We suppose that the "wealth classes" of individuals are discretised, so that, for example, we find the number of individuals with $m_1 = \$500$, the number with $m_2 = \$10000$ and so forth: as an approximation we restrict the wealth classes to discrete values. We don't even have to have the wealth classes equispaced.

Now, look at the derivation on the Wiki page, and there will be a precise analogy between that derivation of the Boltzmann distribution from the microcanonical ensemble, and the derivation of Tom Carter's formula. "Amount of Money Held" $m_i$ forms a precise analogy with "Energy" and "Number of Particles in each state" with "Number of Individuals in each Wealth Class", call it $n_i$. What you'll get is that the number of arrangements, helped by Stirling's formula, is:

$$\log\Omega \approx N\log(N)-N - \sum_j \left(n_j\,\log n_j-n_j\right) = N\log(N) - \sum_j n_j\,\log n_j$$

and it is constrained by the same two constraints: the total number of individuals is constant:

$$\sum_j n_j = N = const$$

and the total amount of money is constant:

$$\sum_j n_j m_j = M = const$$

so that you'll get, in analogy with the BD:

$$p_i = \mathcal{Z}^{-1} e^{-\beta\,m_j}$$

where the partition function $\mathcal{Z}$ and $\beta$ come from the Lagrange multipliers for the two constraints.

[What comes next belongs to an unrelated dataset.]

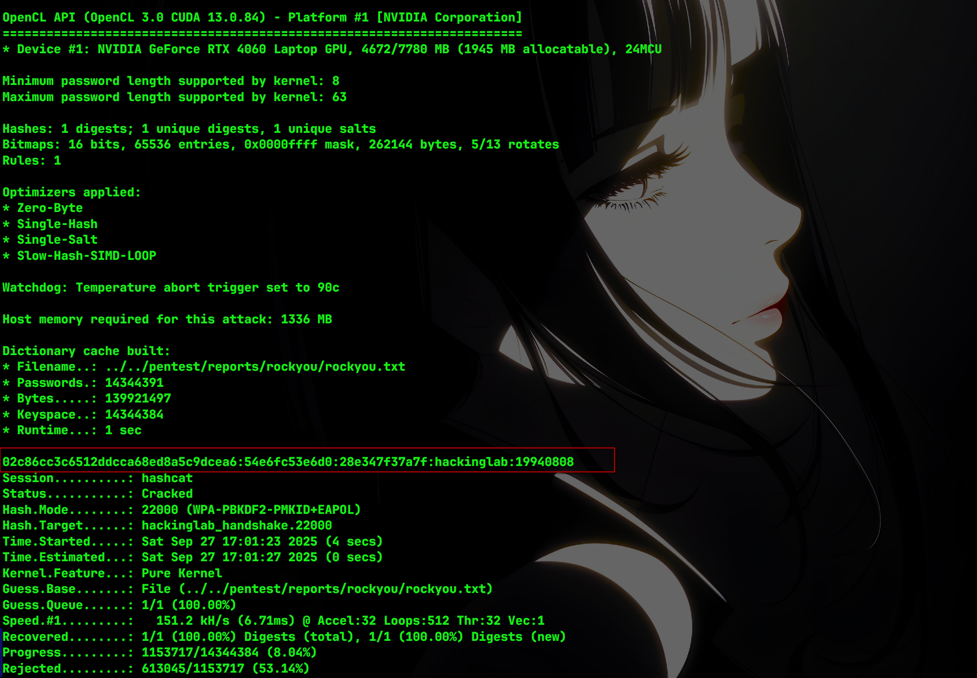Click the Slow-Hash-SIMD-LOOP optimizer entry
The height and width of the screenshot is (678, 977).
80,256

The underlying assumption is that all the arrangements of allocating shares of money to indivuals are equally likely, something I highly doubt as wealthier people tend to rig the rules and the conditions to make themselves wealthier! However, let's assume it's true. This formula is general for general, unevenly spread wealth classes. We now need to assume what these wealth classes are. Let's now assume they are evenly spaced: $m_j = j\,\delta$. Then we must calculate $\mathcal{Z}$ to make all the $p_j$ sum up to unity. The result is:

$$p_j = (1-e^{-\delta\,\beta}) e^{-j\,\beta\,\delta}\qquad(1)$$

The mean amount of money $M/N$ held by each individual is

$$\frac{M}{N}=\sum_{j=0}^\infty j \,\delta\,p_j = \frac{1}{e^{\beta\,\delta}-1}\qquad(2)$$

and if we make $\delta$ very small to give us many different money classes, then the (2) approximates to $N/M = \beta \delta$, and (1) approximates to $p_j = \delta\,\beta\,e^{-j\,\beta\,\delta}$, thus we get:

$$p_j \approx \frac{N}{M} e^{-j\frac{N}{M}}$$

which is your formula.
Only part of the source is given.